After first being tricked by a fake cop who is part of the cult – not that the actual cops will turn out to be any help - Senga takes up the pursuit of the cult herself, a project that is made somewhat more difficult by her tendency to hallucinate a peculiar motivational speaker (Martin McDougall).

All the while, a man in a recovery van (Norman Reedus) is watching everyone involved, loitering sinisterly.

Marcus Adams’s Octane (working from a script by the great Stephen Volk) is a somewhat peculiar film that attempts to enrich a basic thriller plot with plenty of weirdness as well as a thematic emphasis on the strangeness that seems to be common when driving through the US by night. At least if you follow this British movie shot in Luxembourg.

Often, the film’s basic strangeness and willingness to aim for the dream-like instead of the gritty is quite a strength, providing it with a mood very much its own, and perhaps even a degree of actual thoughts underpinning it. From time to time, though, Octane drifts off into what feels like needless obscurity; at a few other times (particularly when it comes to Nat’s silly adventures in the cult’s brainwashing truck) its surrealism is rather on the silly side, with an adorably conservative idea of sex and drugs.

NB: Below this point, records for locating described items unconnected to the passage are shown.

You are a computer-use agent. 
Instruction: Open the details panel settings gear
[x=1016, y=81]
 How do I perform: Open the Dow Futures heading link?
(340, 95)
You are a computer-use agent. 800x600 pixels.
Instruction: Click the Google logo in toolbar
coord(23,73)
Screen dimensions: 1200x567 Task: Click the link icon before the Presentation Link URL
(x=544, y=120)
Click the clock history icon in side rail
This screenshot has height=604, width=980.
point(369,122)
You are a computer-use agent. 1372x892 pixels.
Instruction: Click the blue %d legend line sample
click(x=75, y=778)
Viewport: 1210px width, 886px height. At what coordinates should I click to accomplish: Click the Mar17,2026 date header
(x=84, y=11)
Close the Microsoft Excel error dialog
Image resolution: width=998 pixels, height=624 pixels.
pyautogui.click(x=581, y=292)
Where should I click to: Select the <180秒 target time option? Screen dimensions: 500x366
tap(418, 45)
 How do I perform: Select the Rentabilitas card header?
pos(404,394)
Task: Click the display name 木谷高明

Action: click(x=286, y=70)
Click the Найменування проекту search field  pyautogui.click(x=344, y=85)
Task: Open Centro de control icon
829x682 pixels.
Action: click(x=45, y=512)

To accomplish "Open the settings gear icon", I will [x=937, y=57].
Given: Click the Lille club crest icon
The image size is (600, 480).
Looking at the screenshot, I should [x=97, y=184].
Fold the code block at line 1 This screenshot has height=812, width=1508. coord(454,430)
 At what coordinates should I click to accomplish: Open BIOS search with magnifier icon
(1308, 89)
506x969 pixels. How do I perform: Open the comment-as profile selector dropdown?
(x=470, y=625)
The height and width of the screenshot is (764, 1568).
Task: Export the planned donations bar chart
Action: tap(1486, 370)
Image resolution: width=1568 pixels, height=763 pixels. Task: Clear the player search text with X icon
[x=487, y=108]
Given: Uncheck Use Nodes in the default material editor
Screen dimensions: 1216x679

This is certainly no film if you want a straightforward thriller with a logical plot. When it works, it’s all strange ideas and waking dream-like direction and stuff that somewhat makes sense on a metaphorical or thematic level, and not so much on the field of narrative logic. Which is often the kind of thriller I prefer, so I found myself rather taken with Octane, not despite but because its plot logic breaks down repeatedly, if it ever existed at all.